RICHARD Duffy, CEO of Petra Diamonds, is hoping Brexit-weary Brits will buy in to the ‘romance’ of the firm’s Cullinan mine, situated a dusty, sun-baked 30km east of Pretoria.
That’s the aim of a joint venture between his company and UK jewellery store Boodles where diamonds marketed as having been mined from Cullinan are being sold.
The intention is to play up the history as well as the modern day benefits associated with Cullinan diamonds remembering, of course, that in 1905, a very large 3,106 Cullinan rough diamond was cut and polished into pieces now worn and borne by the UK monarchy when the grandiloquent occasion befits.
Perhaps, but in the current diamond market, everything little bit helps. Duffy, who began duties at Petra in April, acknowledges the diamond company is walking a tight rope in a very wobbly market. Petra is shouldering $541m in net debt and is pushing hard to generate as much revenue as it can.
The concern, however, is that if the diamond market deteriorates markedly from today’s status quo, then revenues will be depressed to such an extent that the company falls foul of its debt covenants. Debt covenants are agreed limits expressed as financial ratios to which the company can safely go before the bankers rush in.
“Given where the market is, and the ongoing weakness, it’s prudent of us to engage with lenders. Certain of our covenants may be threatened,” Duffy says in an interview with Finweek following the UK firm’s year-end results.
“The deal with Boodles is by no means a branding strategy, but we are hoping to get better prices for our diamonds,” says Duffy whose maiden financial results included a $247m impairment of assets – on the back of poorer market conditions – and a $258m net loss.
The company has all but completed its period of high octane investment which saw net debt peak at $288m in 2016, and has now embarked on a $150m to $200m by 2022 cash flow improvement plan, but the market isn’t going its way, and may even hurt the ability of the company to deliver its cash flow goals.
Cullinan received $15 per carat less per diamond in Petra’s 2019 financial year than in 2018. Two other SA mines – Finsch and Koffiefontein – were also under pressure, whilst Williamson, a mine in Tanzania, received more than $30 per carat less than in 2018.
According to a report by Citigroup this month, a cut in US interest rates and the onset of recession could add further pressure on the diamond sector, especially as dollars flood into gold, traditionally viewed as the safe-haven investment.
“Gold has that counter-cyclicality,” said Duffy, who would know as he was previously CFO of AngloGold Ashanti, the SA gold producer. “But then, historically, diamonds have always traded a percent or two above global GDP. You also have that supply/demand fundamental relationship in the diamond sector whereas gold is governed more by sentiment,” he says.
The belief is that the world is running out of new sources of diamonds.

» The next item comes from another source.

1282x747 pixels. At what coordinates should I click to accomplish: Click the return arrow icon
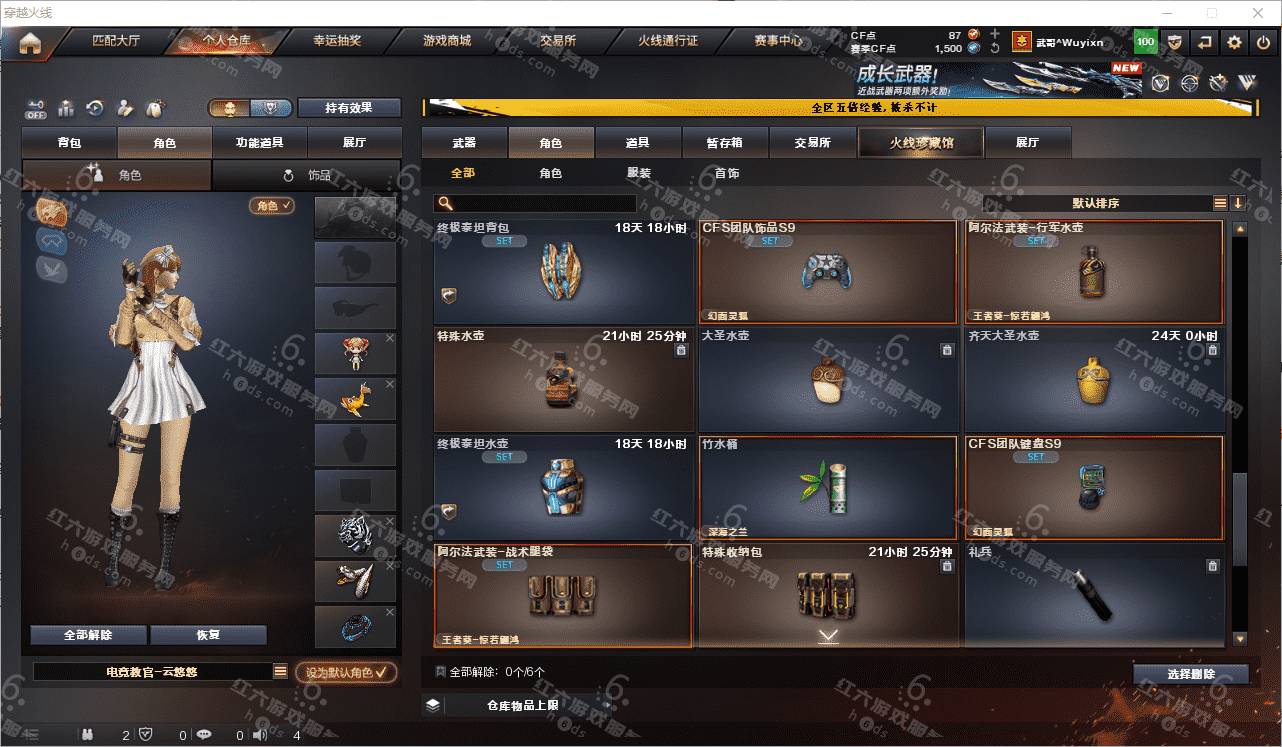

What this means is that pricing in the medium-term will be restored, assuming forecasts are correct that newly mined diamond supply will fall to 115 million from 150 million carats currently. The process will begin in 2021, according to Petra’s data.
For now, though, it feels slightly like survival for Duffy; and probably not what he was anticipating when he took up the post? “You’re right,” he says: “I wasn’t expecting the diamond market to deteriorate so sharply, but the asset base is very robust and I’m not afraid of the challenge. There is a good team in place. It’s been made tougher by the market but it will, in time, recover”.